In Australia, we currently have no reserve requirement limiting how much that money can be re-lent, so there’s theoretically no limit to how much credit can be created. Obviously, from the point of the view of the bank, that’s a good thing. Of course they’re going to want to lend money to as many people as they can, because it means they can go on creating more profits – even if some of it’s never paid back, they still end up well in front. The only possible check is that if people like you or I walk in and ask for our money back they have to give it to us – and they’ve even limited that so that if we want more than a certain amount we have to give them time to come up with it. They have to consider how many people are likely to ask to withdraw money before they commit it to loans elsewhere.
That’s important, because the amount of money ‘held’ in banks and institutions is many multiples the amount of cash that’s ever printed. If everyone came in at once, there’s just no way that it could all be paid back. They operate largely on the faith people have that they are able to keep your money safe and that you can get it back at any time. That’s why everyone’s desperate to prevent that ‘run on the banks’ from happening, because if that happens then we’re likely not only to lose faith in the banks, but possibly in the monetary system as well – which also operates on consensus agreement as to value.

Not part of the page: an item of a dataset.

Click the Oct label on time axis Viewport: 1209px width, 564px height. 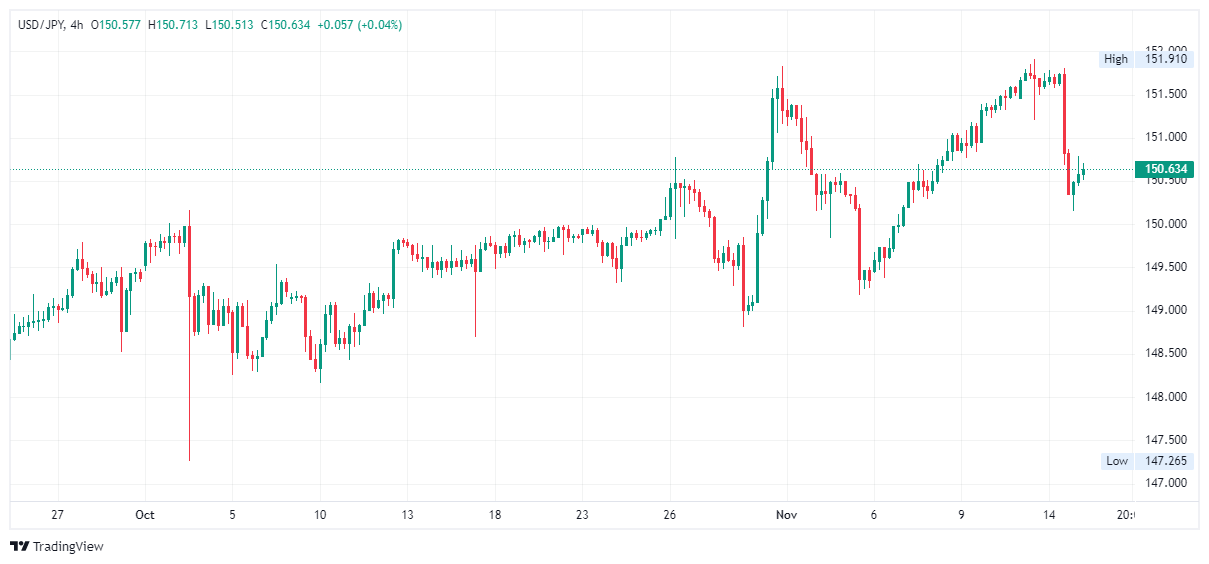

Remember, it’s not that the money doesn’t exist – it does, but only so long as we all agree to believe that those numbers in our bank account are the equivalent of the amount we’d hold if we withdrew it. That’s why the current fears about bank collapses are critical issues. In fact, money itself is the same – the vast majority of it doesn’t have any physical form, (unless you count the card you use to access it) and it only holds the value we all agree to give it. This belief flows on down to every system that depends on it, banks and shares included. Most people don’t have the same fundamental belief in the value of shares, for example, as they do in banks, which is why their value is much more volatile. The trouble we’re having now is that, having over-exploited their ability to create money, that sense of security associated with banks has been devalued in our eyes, and we’re starting to question how safe a guardian that system is, in watching over our money. That increased sense of risk about banks is undermining the faith that lets them do business. If that faith disappears, if enough people no longer believe that the numbers in their bank account mean anything, then you get that ‘run’ on cash – and like I’ve said, there’s never been enough cash to cover all those numbers, so a whole lot of money disappears with the bank.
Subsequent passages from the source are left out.